With nothing added and nothing dropped, write out all of the entries below.

Stored data entries:

★ ★ ★

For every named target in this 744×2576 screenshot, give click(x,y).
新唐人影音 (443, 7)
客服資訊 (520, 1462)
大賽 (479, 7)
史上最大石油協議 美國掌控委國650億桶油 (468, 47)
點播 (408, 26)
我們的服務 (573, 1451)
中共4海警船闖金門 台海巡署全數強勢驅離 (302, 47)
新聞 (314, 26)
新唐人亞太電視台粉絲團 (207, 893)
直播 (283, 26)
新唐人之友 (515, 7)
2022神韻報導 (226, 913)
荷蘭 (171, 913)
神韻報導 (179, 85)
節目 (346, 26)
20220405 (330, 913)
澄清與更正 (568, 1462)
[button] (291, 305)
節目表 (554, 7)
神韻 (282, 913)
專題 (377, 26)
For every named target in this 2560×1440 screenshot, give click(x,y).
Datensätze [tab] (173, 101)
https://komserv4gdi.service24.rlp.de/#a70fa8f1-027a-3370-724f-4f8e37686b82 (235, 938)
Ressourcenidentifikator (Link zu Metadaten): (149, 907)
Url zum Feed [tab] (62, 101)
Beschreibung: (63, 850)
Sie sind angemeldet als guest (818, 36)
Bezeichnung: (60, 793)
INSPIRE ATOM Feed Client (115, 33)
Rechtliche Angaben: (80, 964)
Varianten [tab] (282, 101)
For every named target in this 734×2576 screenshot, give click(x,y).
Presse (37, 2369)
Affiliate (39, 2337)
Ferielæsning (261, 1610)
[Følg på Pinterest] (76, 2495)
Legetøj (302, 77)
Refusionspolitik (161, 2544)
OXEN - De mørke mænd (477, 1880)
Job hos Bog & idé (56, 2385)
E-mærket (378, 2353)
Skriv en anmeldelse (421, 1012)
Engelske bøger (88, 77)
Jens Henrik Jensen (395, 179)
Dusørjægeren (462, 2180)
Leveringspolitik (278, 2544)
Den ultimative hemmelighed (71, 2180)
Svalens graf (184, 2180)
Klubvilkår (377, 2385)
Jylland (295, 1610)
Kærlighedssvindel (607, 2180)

★ ★ ★

Problem solution =>
For every named target in this 744×2576 screenshot, give click(x,y).
新唐人影音 (443, 7)
客服資訊 (520, 1462)
大賽 (479, 7)
史上最大石油協議 美國掌控委國650億桶油 (468, 47)
點播 (408, 26)
我們的服務 (573, 1451)
中共4海警船闖金門 台海巡署全數強勢驅離 (302, 47)
新聞 (314, 26)
新唐人亞太電視台粉絲團 (207, 893)
直播 (283, 26)
新唐人之友 (515, 7)
2022神韻報導 (226, 913)
荷蘭 (171, 913)
神韻報導 (179, 85)
節目 (346, 26)
20220405 (330, 913)
澄清與更正 (568, 1462)
[button] (291, 305)
節目表 (554, 7)
神韻 (282, 913)
專題 (377, 26)
For every named target in this 2560×1440 screenshot, give click(x,y).
Datensätze [tab] (173, 101)
https://komserv4gdi.service24.rlp.de/#a70fa8f1-027a-3370-724f-4f8e37686b82 (235, 938)
Ressourcenidentifikator (Link zu Metadaten): (149, 907)
Url zum Feed [tab] (62, 101)
Beschreibung: (63, 850)
Sie sind angemeldet als guest (818, 36)
Bezeichnung: (60, 793)
INSPIRE ATOM Feed Client (115, 33)
Rechtliche Angaben: (80, 964)
Varianten [tab] (282, 101)
For every named target in this 734×2576 screenshot, give click(x,y).
Presse (37, 2369)
Affiliate (39, 2337)
Ferielæsning (261, 1610)
[Følg på Pinterest] (76, 2495)
Legetøj (302, 77)
Refusionspolitik (161, 2544)
OXEN - De mørke mænd (477, 1880)
Job hos Bog & idé (56, 2385)
E-mærket (378, 2353)
Skriv en anmeldelse (421, 1012)
Engelske bøger (88, 77)
Jens Henrik Jensen (395, 179)
Dusørjægeren (462, 2180)
Leveringspolitik (278, 2544)
Den ultimative hemmelighed (71, 2180)
Svalens graf (184, 2180)
Klubvilkår (377, 2385)
Jylland (295, 1610)
Kærlighedssvindel (607, 2180)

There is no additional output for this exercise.